Other companies have been forced out due to competition. In 2006, eBay sold its operations in China after investments of hundreds of millions of dollars. This was after a several-year fight with Alibaba’s Taobao for being the leading marketplace in China. Both eBay and Taobao’s models were customer-focused, where users could sell personal items for money. However, Alibaba purposefully launched Taobao in order to compete with eBay, and offered services at low prices and customized to the domestic market. Further, it emphasized direct selling rather than an eBay-style auction system, which was foreign to Chinese consumers. Overall, eBay’s inability to tailor its services to the domestic market was the root cause of its demise, and the emergence of Alibaba as China’s primary e-commerce retailer.
Another famous company that had to quit the Chinese market relatively recently was Uber. When Uber first began its operations, it did so through a highly autonomous subsidiary—Uber China. It invested billions of dollars in the country but competed directly with DiDi, an established ride-sharing app that was already widespread in China. The advantage that made consumers pick Didi over Uber were lower prices and less restrictions for riders; for example, drivers could pick up passengers with vans or buses, and its services were widely available in both urban and countryside locations. Eventually, Uber sold its business to Didi in exchange for a 20% stake and left China in 2016.
Overall, problems seem to be three-fold. Firstly, the tight relationship between business and government in China not only means that some foreign firms like Facebook are outright denied access to the market, but also that China helps homegrown firms turn into successful enterprises through both offering them preferential treatment, and by prevented foreign competitors from conquering the domestic market. Further, a rising sense of nationalism, led by President Xi Jinping, has caused Chinese consumers to often favour using domestic services rather than American ones. The main problem, however, seems to be that American firms are entering a market fundamentally different to the one in the United States woefully unprepared. They are unable to tailor their services to what Chinese consumers desire. eBay lost out to Taobao because its auction-system was unfamiliar to the Chinese; Uber lost out to Didi because the latter offered more modes of transport that were better-suited for its domestic consumer base; and most recently, Amazon lost to the likes of Alibaba because it offered uncompetitive prices and long delivery times to rural regions.

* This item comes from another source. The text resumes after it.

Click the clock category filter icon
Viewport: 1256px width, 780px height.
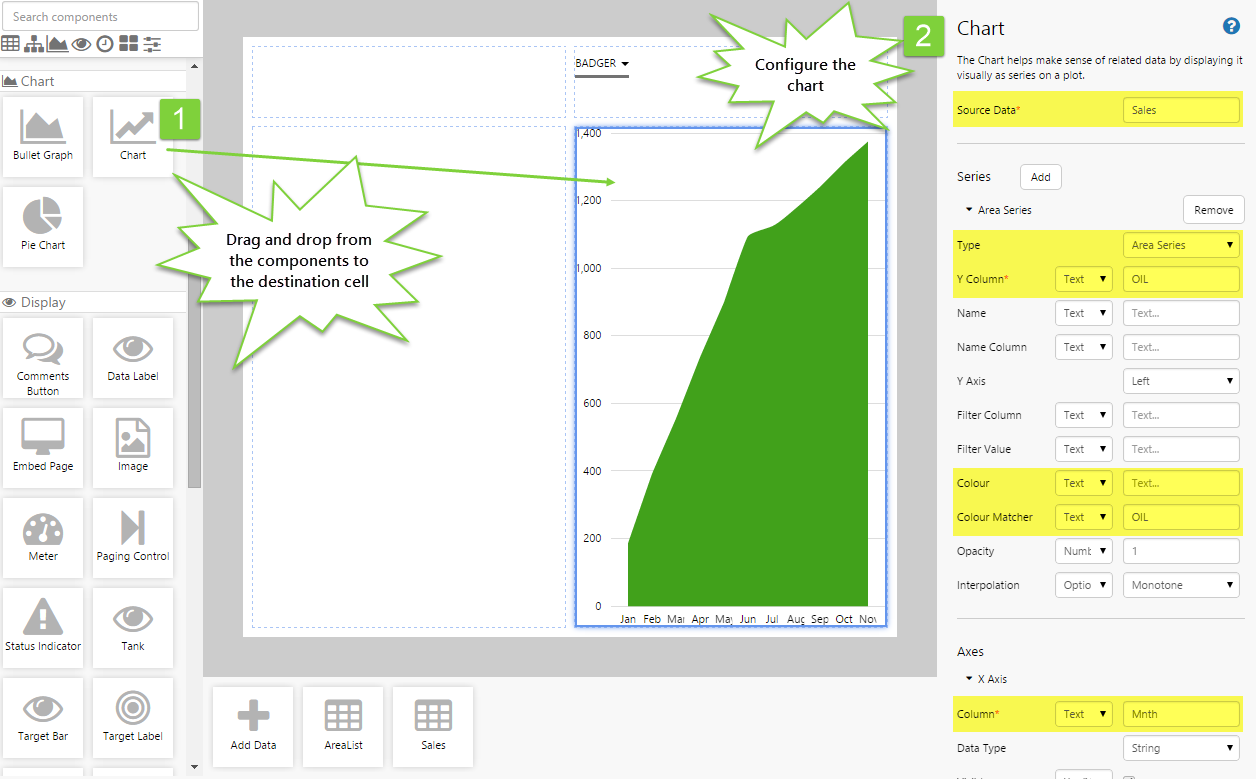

In order for American tech firms in particular to succeed, they must better tailor their services to their future consumers. The first step would be to learn from the myriad of Western firms that have actually found monumental success in China—these include Starbucks, Ikea, H&M, and BMW. What distinguishes these companies from the failed American tech giants is that rather than simply providing a product or a service, they are selling an experience and a lifestyle. If US tech firms can do that, they could very well be on their way to success in China.